Note - some of our blog posts will be somewhat scientifically advanced. This is one of them. We have a number of patients who attend the clinic who read widely and besides.... I just couldn't help myself, this is really exciting news in science.... 

Depression. 

Truly, there wouldn't be anyone in the country (ok let's take the western world) who doesn't know someone who has it. 

And yes,... depression is increasing in our society. Last year (2017), the Lancet published a study showing that the disability-adjusted life years (DALYs) brought on by depression had increased between 1990 and 2016 [1].

We've all been told that depression is an imbalance in chemicals (neurotransmitters) in the brain. This has been the rationale behind the use of medications classified as antidepressants. 

I wouldn't be able to tell you the number of times that I have sat with patients, faithfully drawing out the following diagram to explain how their medication is thought to work.  Prozac, one of the SSRIs (Selective Serotonin Re-uptake Inhibitors) and others in this group of medications are thought to work in the following way.

The idea is that when a nerve signal is passed from one nerve to the next (at the synapse), the signal changes from an electrical impulse to a chemical message.  Serotonin (in this case) which exists in packets called vesicules,... is released into the gap (synaptic cleft) between the nerves. This  propogates a continuation of the electrical impulse down the next nerve. Simple right? The electrical impulse arrives at the end of the nerve. To jump the gap to the next nerve, the body uses a chemical message. So the electricity arrives and causes the vesicles floating around at the nerve ending to be pushed up to the membrane, to fuse and release their contents and viola! serotonin is released in the gap causing a nerve signal to be passed on to the next nerve.

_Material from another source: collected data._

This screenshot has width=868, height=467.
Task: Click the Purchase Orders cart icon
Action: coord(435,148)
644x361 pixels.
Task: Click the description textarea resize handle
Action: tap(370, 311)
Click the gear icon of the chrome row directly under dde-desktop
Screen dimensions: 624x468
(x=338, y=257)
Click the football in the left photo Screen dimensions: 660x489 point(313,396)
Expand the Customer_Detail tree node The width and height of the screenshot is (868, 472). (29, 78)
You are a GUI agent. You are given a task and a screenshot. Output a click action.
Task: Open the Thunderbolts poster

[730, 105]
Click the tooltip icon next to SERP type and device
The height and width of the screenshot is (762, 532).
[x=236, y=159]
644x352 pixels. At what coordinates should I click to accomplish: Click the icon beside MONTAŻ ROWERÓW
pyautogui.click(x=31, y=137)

And then we know that the body is smart, and once the message has been passed on, that serotonin in the gap is sucked back up into the cell that put it there and repackaged and reused. 

If we assume that depression is caused by not enough firing of these "serotonergic" nerves (nerves using serotonin to jump the synaptic gap) how would we increase nerve firing? Well one way would be to stop the body from recycling the serotonin in the gap at the speed that it usually does. SSRI mediations like Prozac are thought to block receptors that suck up the Serotonin and repackage it to go through the process all over again. (Our bodies are wonderfully efficient and will recycle all sorts of things). 
And this is what I have been drawing for patients. For years I have been telling them this is what is happening when they take Prozac and medicines like it (the SSRIs). I have been telling them this, because this is what we believed in medicine. 

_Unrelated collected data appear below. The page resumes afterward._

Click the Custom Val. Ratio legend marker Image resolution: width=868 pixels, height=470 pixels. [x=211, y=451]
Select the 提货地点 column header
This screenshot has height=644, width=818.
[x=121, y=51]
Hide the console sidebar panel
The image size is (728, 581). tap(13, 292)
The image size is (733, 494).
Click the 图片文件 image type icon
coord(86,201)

But is this really what is happening? Is this really the explanation as to exactly how SSRIs work {for some people's} depression?

You know one of the facts of life,... is that what we believe actually does more than just explain the obvious question in front of us. The under pinnings of our beliefs determine how we approach the world.

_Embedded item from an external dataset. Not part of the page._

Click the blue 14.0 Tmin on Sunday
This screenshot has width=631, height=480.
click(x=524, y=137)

Well recent research tells us that Serotonin and the SSRIs may be working (again... for some) for other reasons.

It turns out we may not actually know a lot about what we are doing,.. or more accurately what we are effecting when we use SSRIs.

A review article [2] published 2 months ago points to the mounting research showing that the teaming trillions of bacteria called out "microbiome" - and specifically those living in our guts, is crucial to whether people get depressed or not. How crucial? As this article reviews, you can literally cause a human (or an animal) to become depressed it you give them the bacteria from a depressed persons/animals gut. 

But guess what? It has been shown that the SSRIs alter the microbiome into a more favourable profile.  And in fact that the serotonin signalling pathways in the above drawing I standardly create,... are quite slow to change.

So what happens if giving this medication is actually helping people to be less depressed through an entirely different mechanism... by at least in part, changing their gut bugs?

Anything else this medication could be doing? Well you wouldn't believe it, but the answer is yes. It turns out that Serotonin is involved in changing the regulation of how much or little, our genes are expressed. In other words, our "epi" (upon) genetics.

But what does that mean? Epigenetics is simply the other elements (not the genetic code itself) that determine whether a gene is expressed or not. 

We are beginning to understand that much of what we see in the way of things that we think of as being "due to genes" is actually due to the changes in the epigenetic signalling. A number of studies now have been showing that SSRIs influence this epigenetic system. A study this last year in November[6] showed that Fluoxetine (Prozac) epigenetically increases the amount of something called BDNF - Brain Derived Neurotrophic Factor. BDNF is a wonderful chemical that is increased when we exercise and supports the brain. Conversely studies have shown that low levels of BDNF are correlated with depression. So only in the past few years have we figured out that medications like Fluoxetine may be working by increasing BDNF. 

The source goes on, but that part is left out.